* [How to complete this task] Every line from the line containing "You are a GUI agent. The screenshot is 2035×1820." through the final line below is to be repeated exactly; no other line is.

* [Supplied material]

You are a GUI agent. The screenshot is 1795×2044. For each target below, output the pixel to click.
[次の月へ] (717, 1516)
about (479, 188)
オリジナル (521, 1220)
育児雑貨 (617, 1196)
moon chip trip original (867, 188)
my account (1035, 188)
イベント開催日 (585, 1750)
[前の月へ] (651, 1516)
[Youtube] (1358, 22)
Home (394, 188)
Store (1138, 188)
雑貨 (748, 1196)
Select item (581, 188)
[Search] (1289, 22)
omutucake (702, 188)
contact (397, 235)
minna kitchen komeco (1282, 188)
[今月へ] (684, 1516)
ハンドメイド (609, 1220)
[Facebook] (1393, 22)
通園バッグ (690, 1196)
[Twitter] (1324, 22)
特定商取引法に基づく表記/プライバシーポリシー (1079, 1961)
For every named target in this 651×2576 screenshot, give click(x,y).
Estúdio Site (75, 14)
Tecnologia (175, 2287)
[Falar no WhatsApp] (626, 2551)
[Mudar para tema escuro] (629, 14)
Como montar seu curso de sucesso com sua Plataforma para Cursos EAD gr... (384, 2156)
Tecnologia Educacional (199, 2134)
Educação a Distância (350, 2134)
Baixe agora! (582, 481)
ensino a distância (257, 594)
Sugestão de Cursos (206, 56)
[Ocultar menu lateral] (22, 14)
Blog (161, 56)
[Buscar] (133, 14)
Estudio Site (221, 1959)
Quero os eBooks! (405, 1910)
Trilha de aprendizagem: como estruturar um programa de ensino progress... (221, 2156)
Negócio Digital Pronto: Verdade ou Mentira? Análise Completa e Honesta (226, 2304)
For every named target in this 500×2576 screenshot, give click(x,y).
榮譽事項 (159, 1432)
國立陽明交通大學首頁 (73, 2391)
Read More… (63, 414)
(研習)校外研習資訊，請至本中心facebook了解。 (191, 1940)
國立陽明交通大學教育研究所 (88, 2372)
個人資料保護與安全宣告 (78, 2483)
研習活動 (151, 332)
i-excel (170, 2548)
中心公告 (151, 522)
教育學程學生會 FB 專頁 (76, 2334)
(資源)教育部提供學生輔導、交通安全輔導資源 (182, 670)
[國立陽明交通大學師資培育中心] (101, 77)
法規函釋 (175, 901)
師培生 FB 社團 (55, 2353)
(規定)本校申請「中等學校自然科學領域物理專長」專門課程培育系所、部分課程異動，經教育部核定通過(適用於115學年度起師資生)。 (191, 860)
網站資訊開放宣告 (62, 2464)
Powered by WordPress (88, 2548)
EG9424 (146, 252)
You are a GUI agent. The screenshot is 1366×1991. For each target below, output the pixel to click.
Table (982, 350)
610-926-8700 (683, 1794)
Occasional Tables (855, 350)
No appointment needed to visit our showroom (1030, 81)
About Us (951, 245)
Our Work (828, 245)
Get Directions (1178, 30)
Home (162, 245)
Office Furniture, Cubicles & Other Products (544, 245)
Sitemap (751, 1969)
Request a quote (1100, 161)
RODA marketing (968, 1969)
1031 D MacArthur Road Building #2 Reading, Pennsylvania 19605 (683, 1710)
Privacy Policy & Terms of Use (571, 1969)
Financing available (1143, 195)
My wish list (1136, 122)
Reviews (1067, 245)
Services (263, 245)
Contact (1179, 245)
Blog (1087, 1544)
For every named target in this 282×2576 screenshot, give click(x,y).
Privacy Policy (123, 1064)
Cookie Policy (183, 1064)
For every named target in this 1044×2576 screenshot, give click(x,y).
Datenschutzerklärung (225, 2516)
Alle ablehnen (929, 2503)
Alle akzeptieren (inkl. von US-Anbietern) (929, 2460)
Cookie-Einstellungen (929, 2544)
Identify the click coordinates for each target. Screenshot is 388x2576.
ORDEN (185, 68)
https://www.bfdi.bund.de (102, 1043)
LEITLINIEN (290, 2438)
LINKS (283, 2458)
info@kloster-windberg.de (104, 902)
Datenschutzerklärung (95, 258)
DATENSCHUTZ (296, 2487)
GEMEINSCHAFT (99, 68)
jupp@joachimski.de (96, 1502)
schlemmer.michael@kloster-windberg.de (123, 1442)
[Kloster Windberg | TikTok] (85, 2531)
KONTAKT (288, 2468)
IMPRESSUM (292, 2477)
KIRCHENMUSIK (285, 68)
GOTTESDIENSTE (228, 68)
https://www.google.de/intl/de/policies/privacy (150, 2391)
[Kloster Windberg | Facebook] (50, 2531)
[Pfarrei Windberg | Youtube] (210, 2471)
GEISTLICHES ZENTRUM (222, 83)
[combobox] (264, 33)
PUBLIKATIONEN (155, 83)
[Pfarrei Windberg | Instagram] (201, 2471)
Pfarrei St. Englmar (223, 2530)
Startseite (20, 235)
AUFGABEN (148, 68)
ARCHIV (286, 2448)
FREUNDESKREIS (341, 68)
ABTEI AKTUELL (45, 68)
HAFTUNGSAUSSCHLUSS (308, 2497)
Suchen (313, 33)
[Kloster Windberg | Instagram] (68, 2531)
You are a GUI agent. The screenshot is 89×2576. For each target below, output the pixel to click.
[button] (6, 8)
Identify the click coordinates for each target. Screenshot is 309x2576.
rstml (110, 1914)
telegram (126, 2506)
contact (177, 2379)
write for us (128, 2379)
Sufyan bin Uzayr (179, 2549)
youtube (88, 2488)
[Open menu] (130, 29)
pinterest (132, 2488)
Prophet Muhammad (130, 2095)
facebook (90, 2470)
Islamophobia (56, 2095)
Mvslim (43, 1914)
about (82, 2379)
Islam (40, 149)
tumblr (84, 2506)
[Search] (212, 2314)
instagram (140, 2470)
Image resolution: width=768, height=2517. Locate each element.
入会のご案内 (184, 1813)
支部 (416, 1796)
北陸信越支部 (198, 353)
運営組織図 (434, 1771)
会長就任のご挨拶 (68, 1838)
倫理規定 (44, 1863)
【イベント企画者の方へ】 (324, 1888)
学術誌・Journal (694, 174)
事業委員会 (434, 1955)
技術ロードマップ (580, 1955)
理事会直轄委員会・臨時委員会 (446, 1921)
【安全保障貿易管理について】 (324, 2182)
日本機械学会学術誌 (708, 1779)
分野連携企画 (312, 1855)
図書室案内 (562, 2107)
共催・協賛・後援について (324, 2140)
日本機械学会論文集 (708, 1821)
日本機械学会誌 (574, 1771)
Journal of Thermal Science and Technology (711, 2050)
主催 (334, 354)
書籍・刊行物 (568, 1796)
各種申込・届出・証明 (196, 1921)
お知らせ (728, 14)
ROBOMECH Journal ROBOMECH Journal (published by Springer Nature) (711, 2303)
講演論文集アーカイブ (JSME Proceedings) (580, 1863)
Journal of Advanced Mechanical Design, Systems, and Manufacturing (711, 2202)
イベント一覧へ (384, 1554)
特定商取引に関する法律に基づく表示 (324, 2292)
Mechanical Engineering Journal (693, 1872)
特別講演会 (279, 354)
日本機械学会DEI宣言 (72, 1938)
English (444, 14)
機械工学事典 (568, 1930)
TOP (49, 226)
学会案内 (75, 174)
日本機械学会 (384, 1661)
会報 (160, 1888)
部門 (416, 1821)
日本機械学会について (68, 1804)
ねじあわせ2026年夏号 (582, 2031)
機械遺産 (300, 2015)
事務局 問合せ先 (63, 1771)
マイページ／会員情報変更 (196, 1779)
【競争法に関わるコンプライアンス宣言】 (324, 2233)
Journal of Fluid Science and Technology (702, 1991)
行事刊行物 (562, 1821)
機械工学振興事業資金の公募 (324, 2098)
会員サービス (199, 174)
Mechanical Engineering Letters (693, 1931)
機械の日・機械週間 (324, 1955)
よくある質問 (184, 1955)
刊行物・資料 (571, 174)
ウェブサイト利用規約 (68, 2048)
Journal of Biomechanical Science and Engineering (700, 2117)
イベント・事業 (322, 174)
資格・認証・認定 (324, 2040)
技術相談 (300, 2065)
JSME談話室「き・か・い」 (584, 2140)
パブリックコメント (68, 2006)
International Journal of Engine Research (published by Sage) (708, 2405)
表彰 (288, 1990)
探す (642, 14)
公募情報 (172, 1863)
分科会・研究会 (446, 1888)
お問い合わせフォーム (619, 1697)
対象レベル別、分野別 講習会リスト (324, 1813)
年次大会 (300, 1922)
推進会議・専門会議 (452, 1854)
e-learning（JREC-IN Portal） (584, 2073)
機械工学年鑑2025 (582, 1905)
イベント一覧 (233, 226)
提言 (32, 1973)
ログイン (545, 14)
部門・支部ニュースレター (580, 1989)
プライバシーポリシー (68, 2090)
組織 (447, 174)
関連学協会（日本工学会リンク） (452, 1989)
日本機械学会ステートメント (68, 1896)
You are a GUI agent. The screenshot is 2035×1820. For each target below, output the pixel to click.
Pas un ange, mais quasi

* [Solution to the problem]
You are a GUI agent. The screenshot is 2035×1820. For each target below, output the pixel to click.
Pas un ange, mais quasi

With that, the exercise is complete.